#### TASK 1
In the blog post about flying into Chicago, who is Jim Emme?
#### TASK 2
List every type of business or practitioner that the blog post about flying into Chicago says the writer couldn't remember last seeing in the neighborhood.
#### TASK 3
Continue the blog post about flying into Chicago from its last sentence.

#### EXCERPTED TEXT
On Both Sides: Being Broke and Wanting To Feel Better

 

As I descended on Chicago, my birth place, the place that will ALWAYS be home, I felt a rush of emotions I can’t quite explain. I WILL say I didn’t like looking “down” on the city. I wanted to be smack dab in the middle of it. I felt successful AND like a fake at the same time. I was being flown in for a major opportunity but I wouldn’t be able to hit the block and see my family and friends. Who had I become was amazing and hurting me because I knew….I knew I had to do something…..because I knew.

On the drive over to the resort, the driver made a comment that made me sit straight up in my seat. (She’s from the block too.) She said something to the effect of, “Look at all of these psychologists out here. Guess people are going crazy from having too much money. They have every time of doctor out here where the money is.” She was right. I was trying to think about the LAST time I saw a spa, acupuncturist, chiropractor, physical therapist, reiki practitioner and massage therapist in my neighborhood. My heart started to sink. She WAS right.

 
As I listened to my Jim, my new BFF (that would be Jim Emme, the CEO of Now Foods), he said something that made me almost fall out of my chair. He talked about how the company’s focus was to make quality products that are affordable for everyone. That’s actually how I got introduced to NOW, their products looked the best for the cheapest. I thought, “Wow. Someone cares….like me.” Because, what I know for sure is that A LOT of people don’t.

#### SUPPLIED DATA
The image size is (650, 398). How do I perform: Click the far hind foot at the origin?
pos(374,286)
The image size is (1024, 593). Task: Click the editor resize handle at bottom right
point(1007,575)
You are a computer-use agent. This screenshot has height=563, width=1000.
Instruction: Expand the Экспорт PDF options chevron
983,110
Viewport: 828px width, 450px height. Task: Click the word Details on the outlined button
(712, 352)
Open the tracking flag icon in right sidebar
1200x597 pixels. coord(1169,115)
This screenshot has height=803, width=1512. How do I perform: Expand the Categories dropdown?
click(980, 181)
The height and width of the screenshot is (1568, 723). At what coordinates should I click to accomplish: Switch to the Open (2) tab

#### WRITTEN REPLY 1
The CEO of Now Foods.

#### WRITTEN REPLY 2
spa, acupuncturist, chiropractor, physical therapist, reiki practitioner, massage therapist

#### WRITTEN REPLY 3
We’ve become a society of “more expensive is better” and “exclusive is the way.” As long as we’re “in,” most of us don’t care who’s OUT. And, as a person who wanted to be healthy SO BAD and STRUGGLED because I didn’t have “access” to the things I knew worked for me because I couldn’t afford it, it’s NEVER far from my thoughts. It’s a mental thing that never goes away for me. Never.


I get supply and demand. I get that an acupuncturist won’t go into Englewood because 1) they are scared to death and 2) they aren’t sure they’ll make money but how do we even educate Englewood residents on chiropractic care so they will begin to understand WHAT it is and utilize it? It’s a double edged sword.

The truth is, deep down inside, we ALL want to feel better. But being broke is a real barrier. Being uneducated is a real barrier. Lack of access is a real barrier. But what I know for sure is it’s good to be on both sides because it means I won’t give up trying to bridge the gap.